出典本文 >>
---+---
病気・症状

ふらつき・倦怠感で入院した私の祖母の意外な病名【内服薬にご注意を!】

今年の夏に祖母が入院しました

私には今年88歳になる祖母がいます。

今の所元気で歩いたり生活するのには問題がないので、実家からほど近い家に一人暮らしをしています。

そんな祖母がこの夏ある病名で入院したので、今日はそのお話です。
結論から言うと、「自分の飲んでいる薬の作用・副作用は十分良く知っておきましょう」って内容です!

ふらつき・倦怠感で受診


一人暮らしということもあって、少し精神的に波のある私の祖母。

さすがに88歳ということもあって、よくしんどい、しんどいと言っているので周囲の親族はどのくらいしんどいのか、がイマイチ客観的には把握しづらいところがあります。
---+---
課題 >> 祖母の入院についての本文を、「そんな祖母がこの夏ある病名で入院したので、今日はそのお話です。」を含むところから書き始め、「握しづらいところがあります。」で終わるまで書き直しなさい。その際、「親族」を「家族」に改めること。

データ抜粋 >>
---+---
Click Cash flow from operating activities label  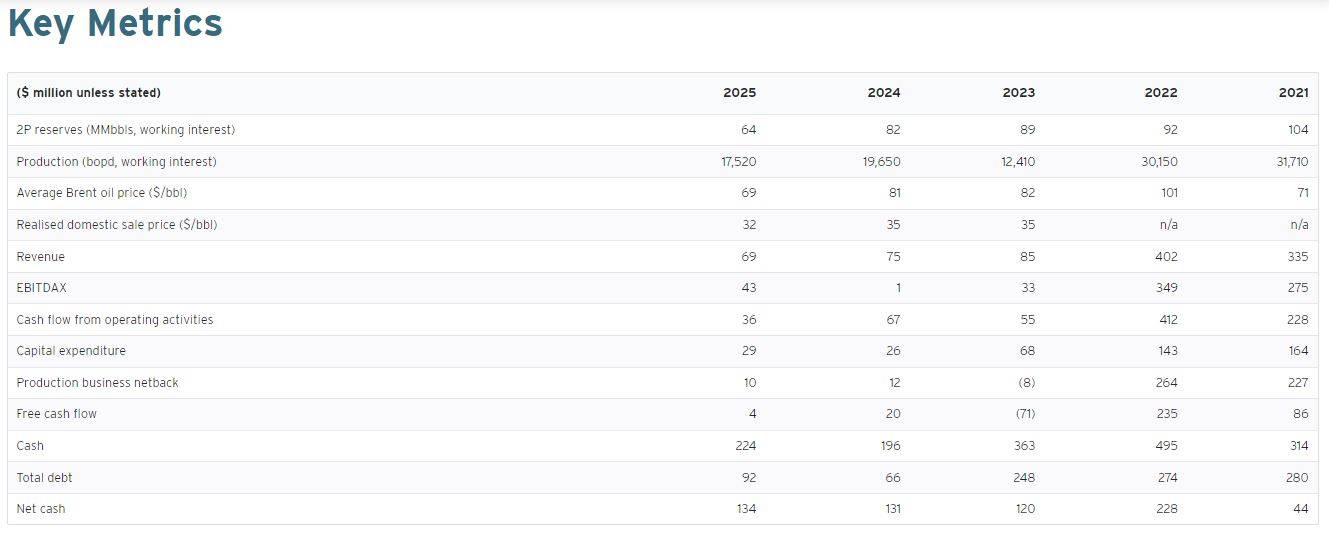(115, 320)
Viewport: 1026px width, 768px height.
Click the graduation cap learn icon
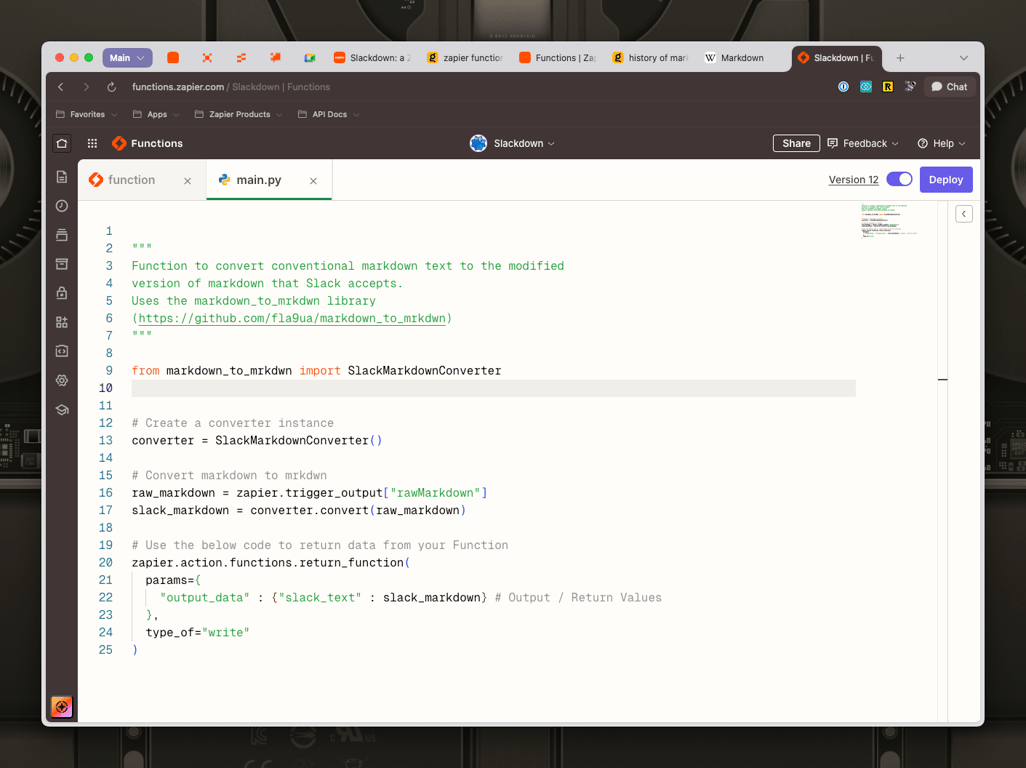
---+---
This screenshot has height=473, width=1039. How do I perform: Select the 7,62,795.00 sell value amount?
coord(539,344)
---+---
解答欄 >>
そんな祖母がこの夏ある病名で入院したので、今日はそのお話です。
結論から言うと、「自分の飲んでいる薬の作用・副作用は十分良く知っておきましょう」って内容です!

ふらつき・倦怠感で受診


一人暮らしということもあって、少し精神的に波のある私の祖母。

さすがに88歳ということもあって、よくしんどい、しんどいと言っているので周囲の家族はどのくらいしんどいのか、がイマイチ客観的には把握しづらいところがあります。